地方創生をリード!徳島県神山町に見る「未来へのヒント」【後編】
SDGs先進県として、さまざまな取り組みを進める徳島県に、“消滅可能性都市”のひとつに数えられながらも「創造的過疎」と呼ばれる小さな町があります。神山町で暮らし、働く人びとの姿に、未来へのヒントが見えました。
「大地にとてつもない力がある」この地で
神山町への旅の最後に、会いたい人がいた。2020年、この地に拠点を移した料理人のジェローム・ワーグさんと、そのパートナーで環境活動家の松岡美緒さんだ。2人は山間にある改装中の空き家で迎えてくれた。
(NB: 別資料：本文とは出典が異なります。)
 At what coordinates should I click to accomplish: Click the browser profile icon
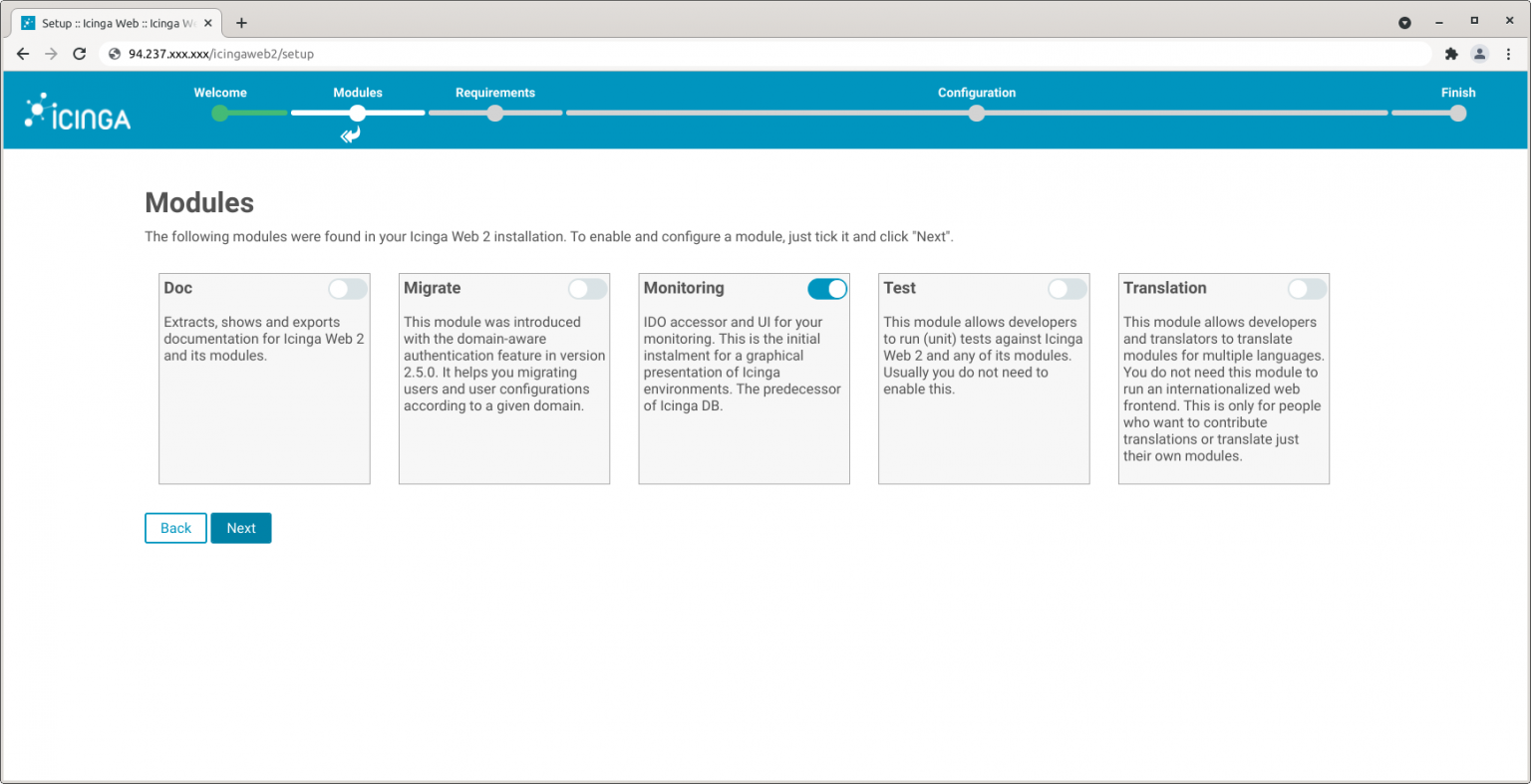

ジェロームさんが「大地にとてつもない力がある」と評する神山は、有機栽培をする農家も多く、食材を調達するにはこのうえない場所。さまざまな食のプロジェクトを考案中という。一方、パーマカルチャーやエディブル・スクールヤード(校庭で食物を育て食べ、命のつながりを学ぶ)について学んだ松岡さんは、野外のオルタナティブスクール「森の学校みっけ」の設立準備をしている。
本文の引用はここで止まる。